Gemini models can process videos, enabling many frontier developer use cases that would have historically required domain specific models. Some of Gemini's vision capabilities include the ability to:
- Describe, segment, and extract information from videos up to 90 minutes long
- Answer questions about video content
- Refer to specific timestamps within a video
Gemini was built to be multimodal from the ground up and we continue to push the frontier of what is possible. This guide shows how to use the Gemini API to generate text responses based on video inputs.
Before you begin
Before calling the Gemini API, ensure you have your SDK of choice installed, and a Gemini API key configured and ready to use.
Video input
You can provide videos as input to Gemini in the following ways:
- Upload a video file using the File API before making a
request to
generateContent
. Use this method for files larger than 20MB, videos longer than approximately 1 minute, or when you want to reuse the file across multiple requests. - Pass inline video data with the request to
generateContent
. Use this method for smaller files (<20MB) and shorter durations. - Include a YouTube URL directly in the prompt.
Upload a video file
You can use the Files API to upload a video file. Always use the Files API when the total request size (including the file, text prompt, system instructions, etc.) is larger than 20 MB, the video duration is significant, or if you intend to use the same video in multiple prompts.
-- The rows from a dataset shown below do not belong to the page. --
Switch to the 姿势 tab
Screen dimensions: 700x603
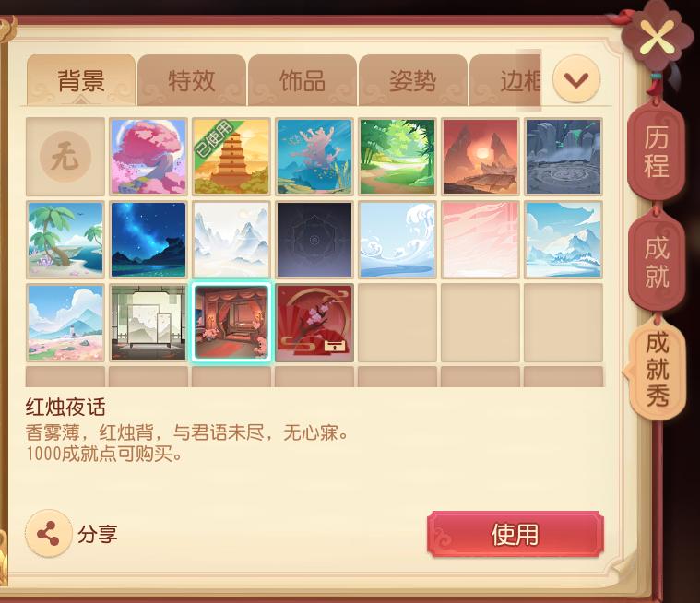(413, 80)
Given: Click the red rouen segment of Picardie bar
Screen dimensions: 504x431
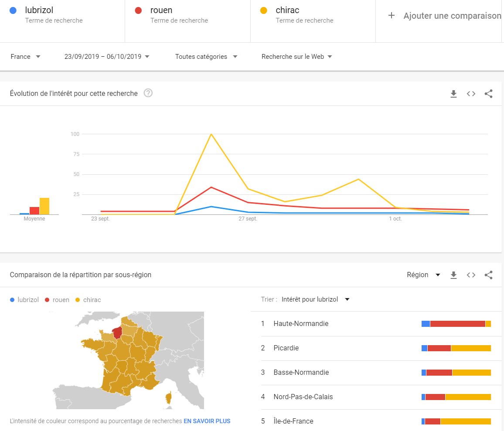Looking at the screenshot, I should [x=439, y=348].
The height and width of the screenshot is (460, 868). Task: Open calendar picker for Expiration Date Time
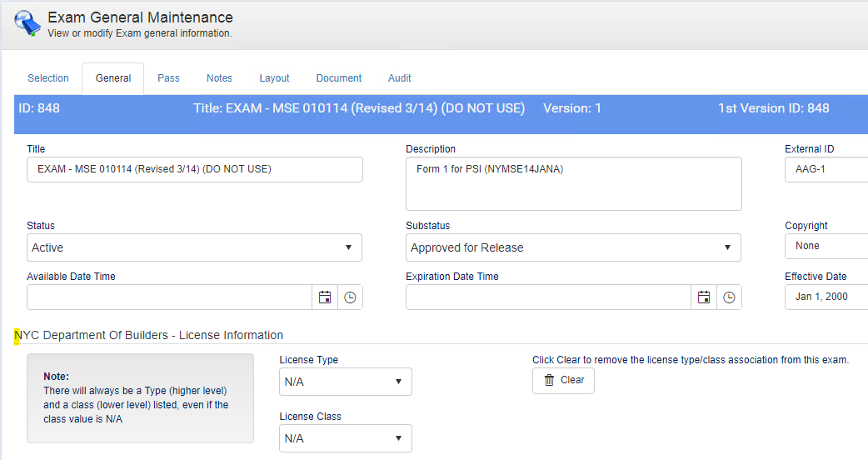(x=704, y=298)
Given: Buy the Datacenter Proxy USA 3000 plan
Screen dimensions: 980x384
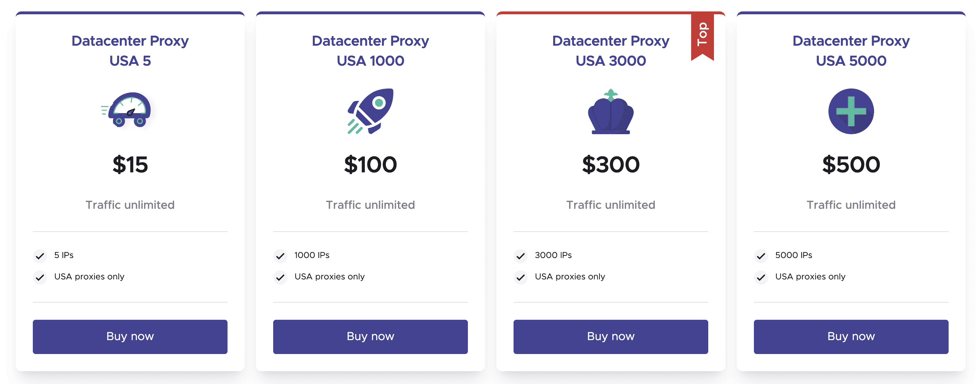Looking at the screenshot, I should pyautogui.click(x=611, y=336).
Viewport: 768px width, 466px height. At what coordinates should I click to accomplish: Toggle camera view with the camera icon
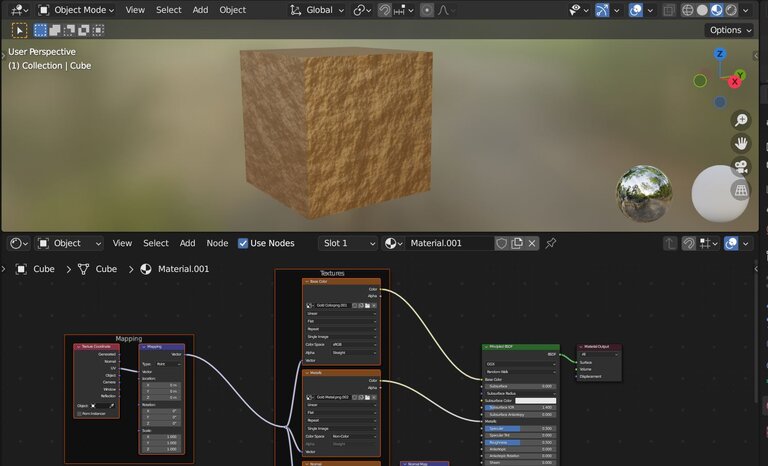click(x=741, y=166)
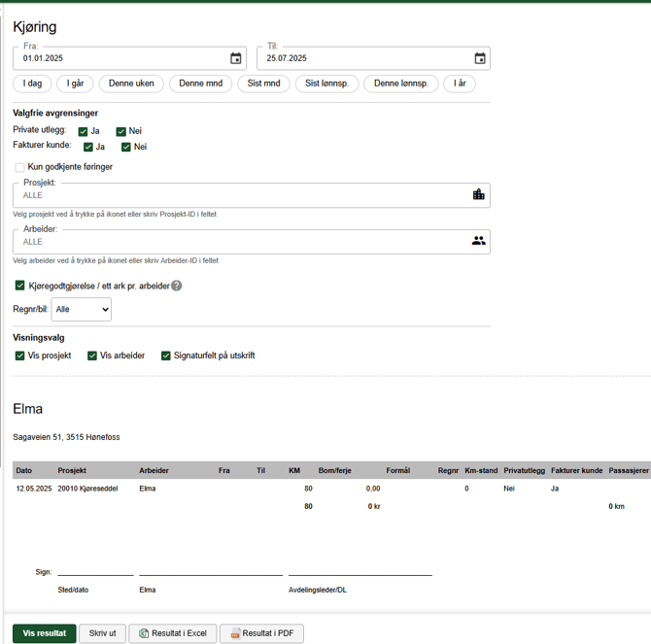
Task: Toggle Kun godkjente føringer checkbox
Action: 20,167
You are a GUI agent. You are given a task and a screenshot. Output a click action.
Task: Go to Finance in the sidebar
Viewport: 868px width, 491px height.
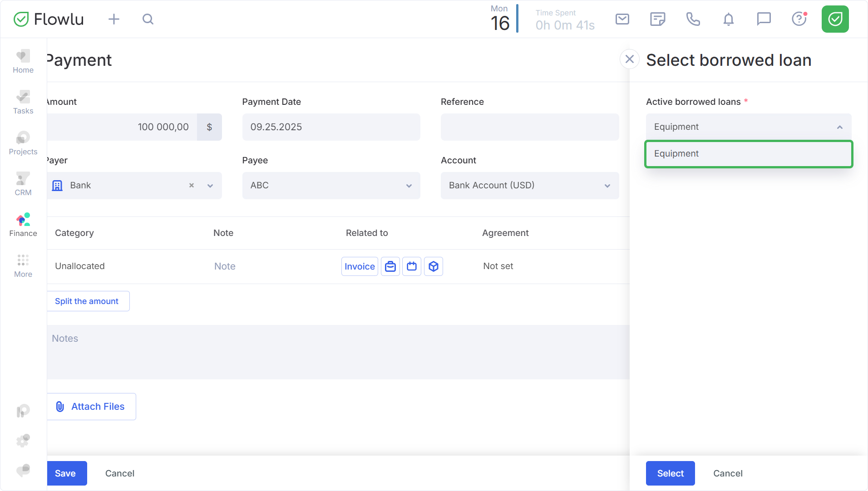(x=23, y=225)
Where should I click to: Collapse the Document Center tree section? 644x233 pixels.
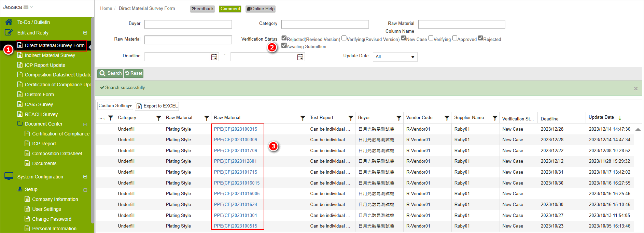(85, 124)
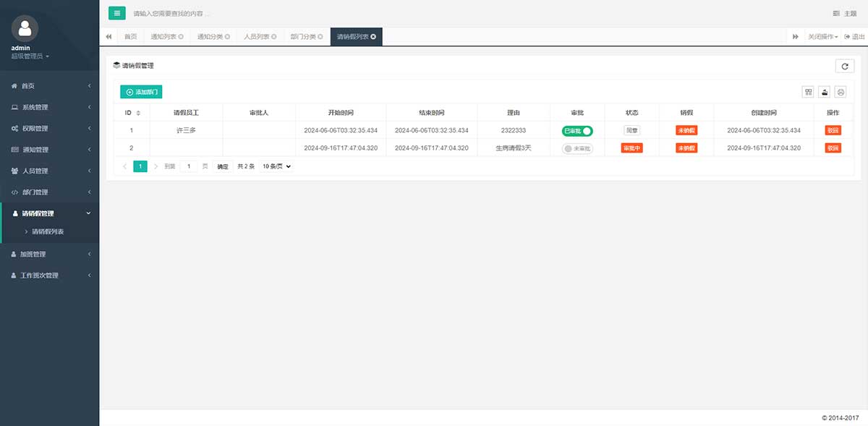This screenshot has height=426, width=868.
Task: Click the refresh icon in 请销假管理 panel
Action: pyautogui.click(x=844, y=66)
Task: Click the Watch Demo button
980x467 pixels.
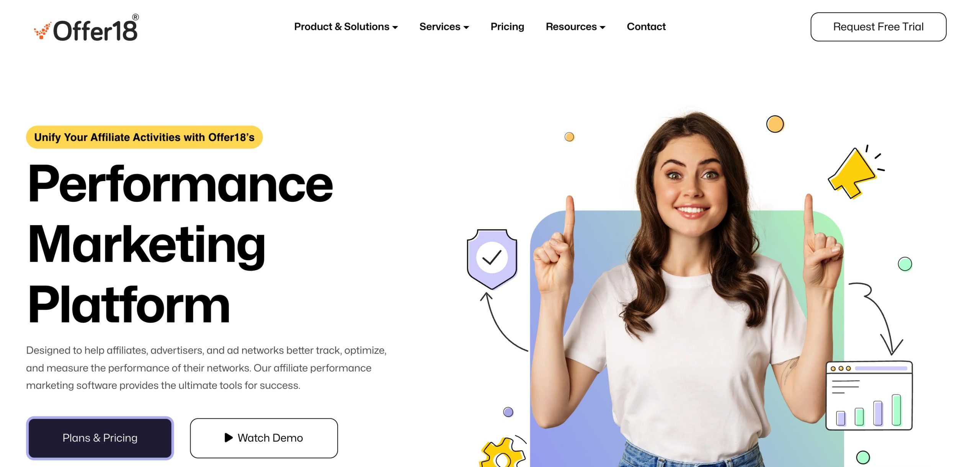Action: pyautogui.click(x=264, y=438)
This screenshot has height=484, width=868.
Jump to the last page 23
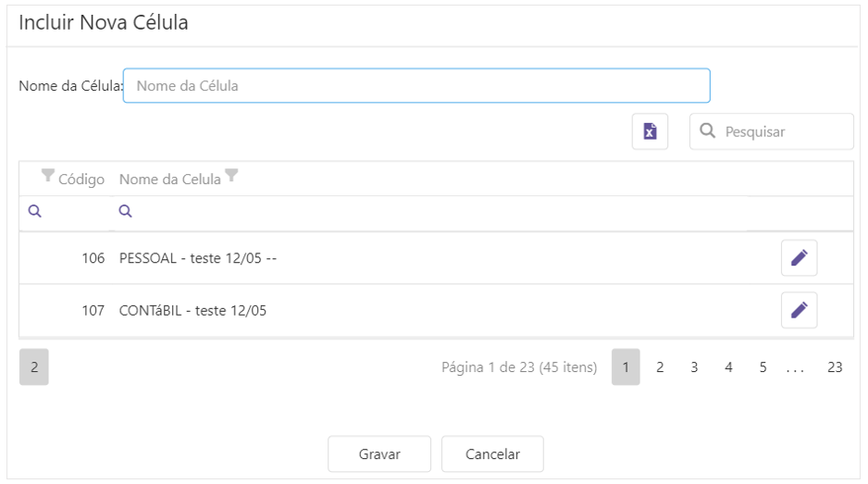click(x=835, y=367)
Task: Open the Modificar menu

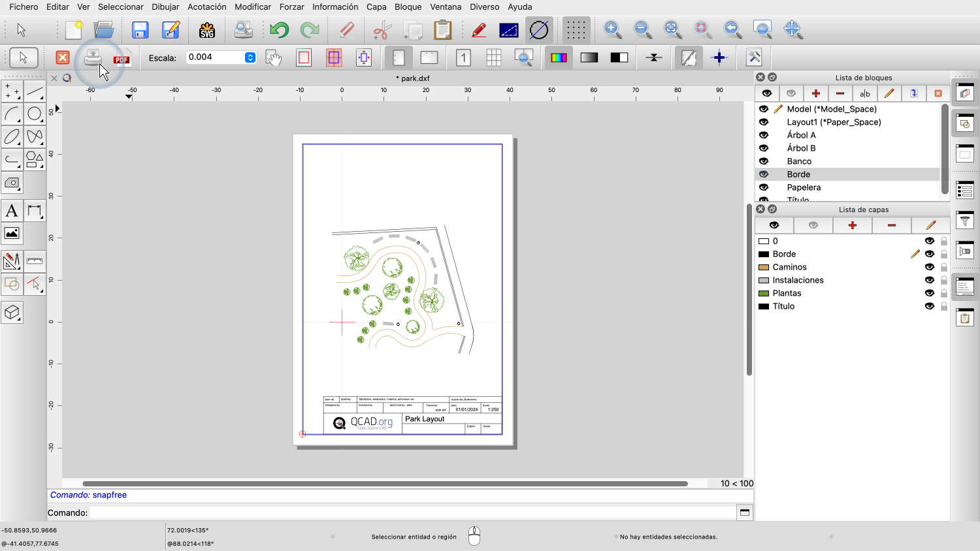Action: pos(253,7)
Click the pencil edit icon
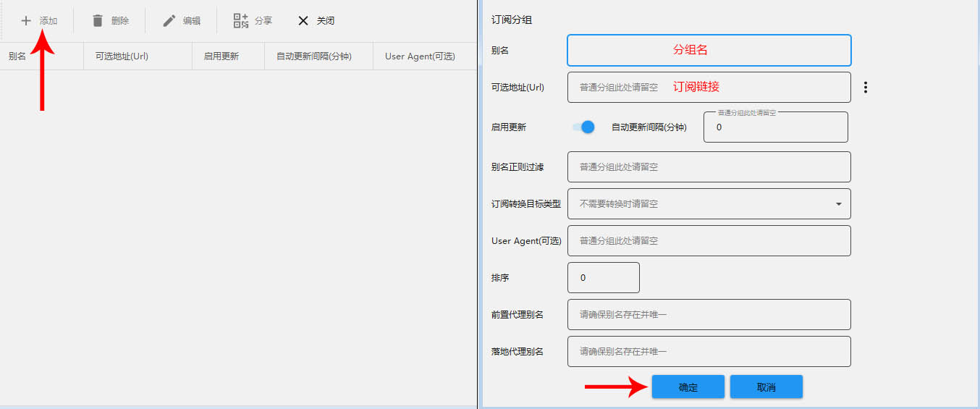The width and height of the screenshot is (980, 409). [169, 21]
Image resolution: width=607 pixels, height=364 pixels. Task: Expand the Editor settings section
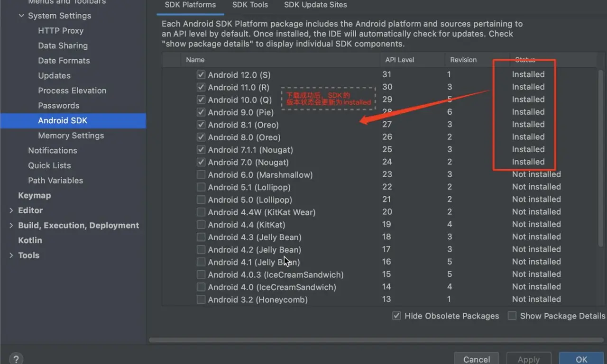tap(11, 210)
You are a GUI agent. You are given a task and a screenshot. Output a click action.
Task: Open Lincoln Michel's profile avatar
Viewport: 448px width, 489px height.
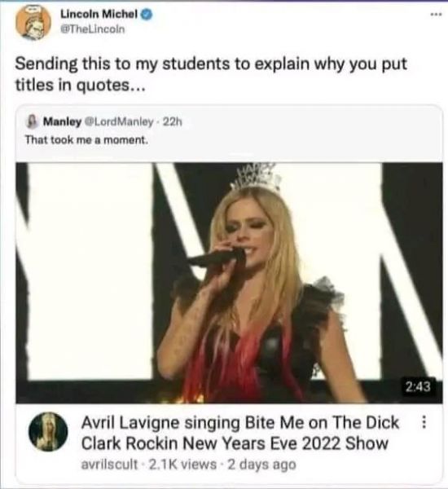[x=33, y=22]

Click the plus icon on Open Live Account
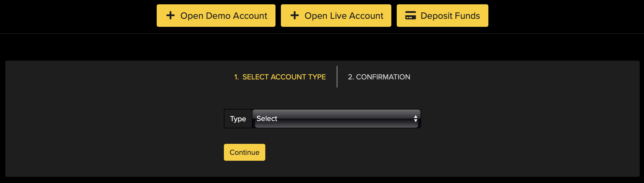pyautogui.click(x=295, y=15)
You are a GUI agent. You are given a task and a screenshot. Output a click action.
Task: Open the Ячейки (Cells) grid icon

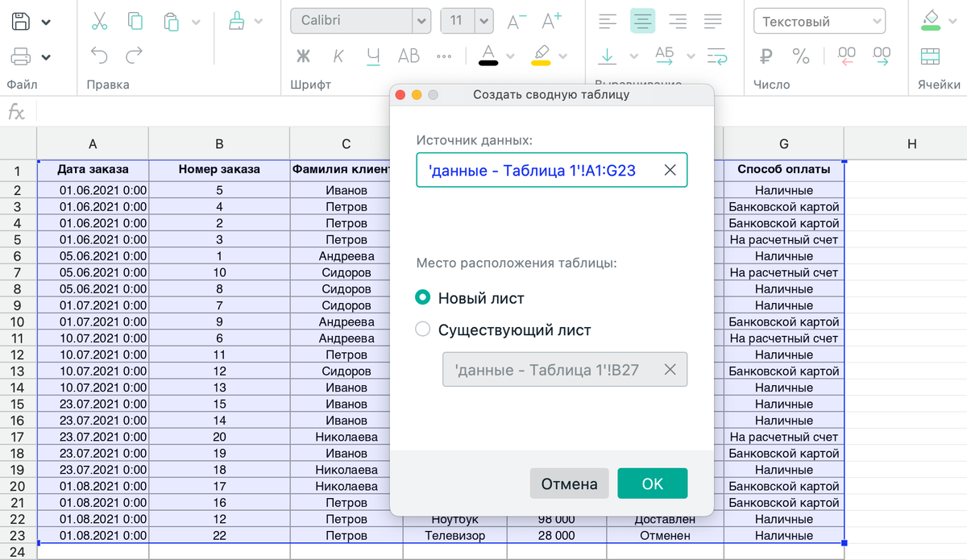(x=932, y=56)
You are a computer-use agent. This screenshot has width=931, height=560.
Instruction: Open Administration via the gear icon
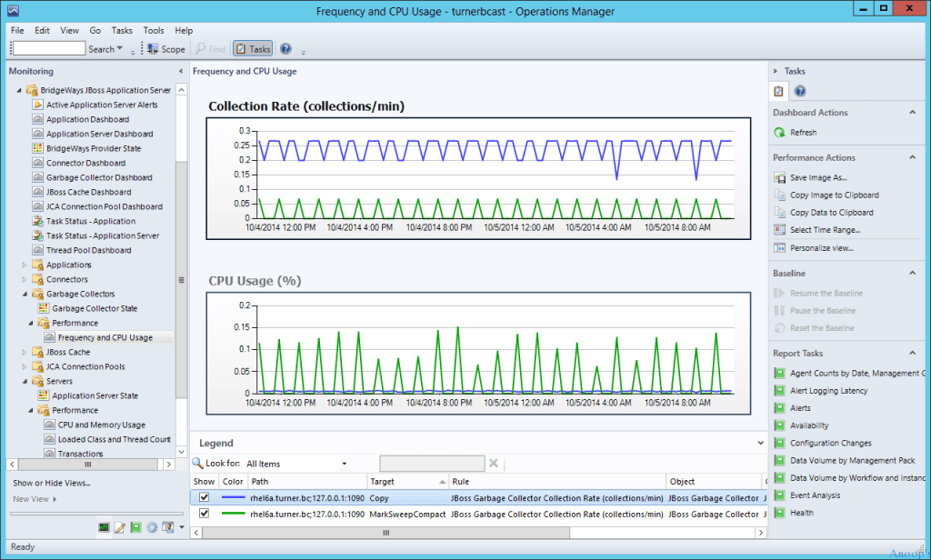point(152,527)
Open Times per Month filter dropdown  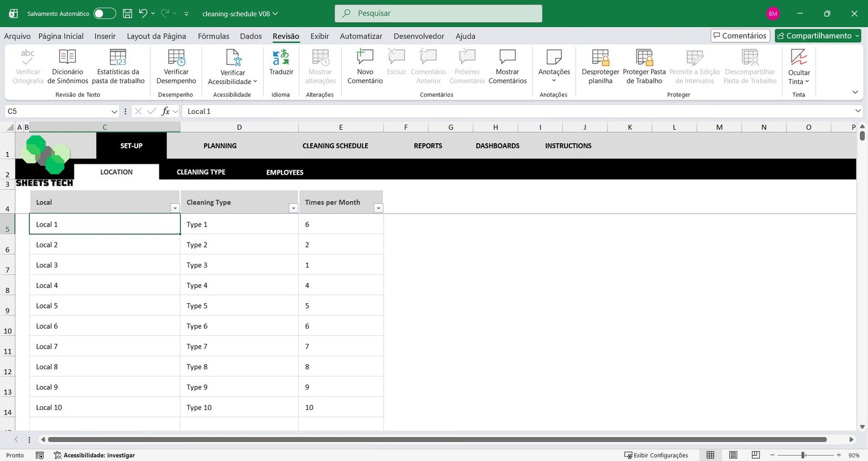379,208
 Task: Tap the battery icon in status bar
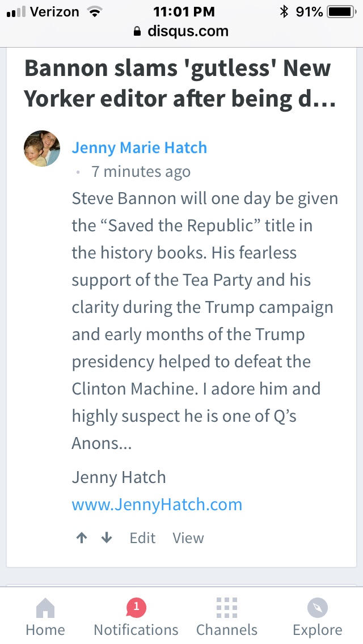coord(340,12)
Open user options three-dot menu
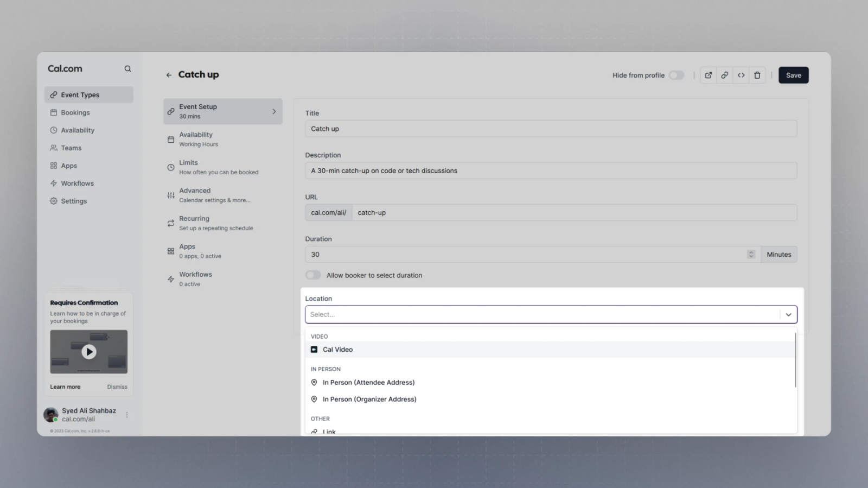 [x=127, y=415]
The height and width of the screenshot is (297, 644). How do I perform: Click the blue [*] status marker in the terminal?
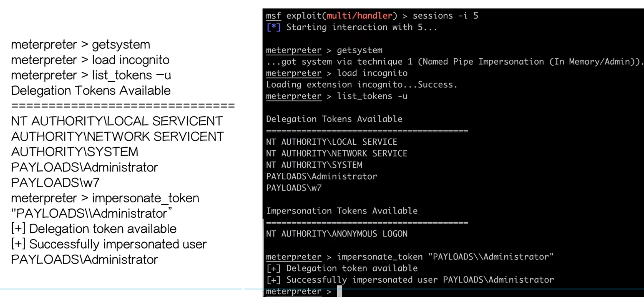[x=273, y=27]
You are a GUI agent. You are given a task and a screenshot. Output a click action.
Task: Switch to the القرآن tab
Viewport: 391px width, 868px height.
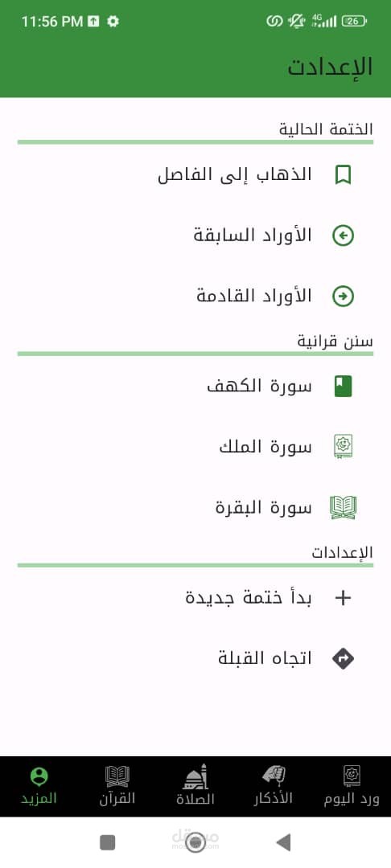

The File API accepts video file formats directly. This example uses the short NASA film "Jupiter's Great Red Spot Shrinks and Grows". Credit: Goddard Space Flight Center (GSFC)/David Ladd (2018).
"Jupiter's Great Red Spot Shrinks and Grows" is in the public domain and does not show identifiable people. (NASA image and media usage guidelines.)
The following code downloads the sample video, uploads it using the File API,
waits for it to be processed, and then uses the file reference in
a generateContent
request.
Python
from google import genai
client = genai.Client(api_key="GOOGLE_API_KEY")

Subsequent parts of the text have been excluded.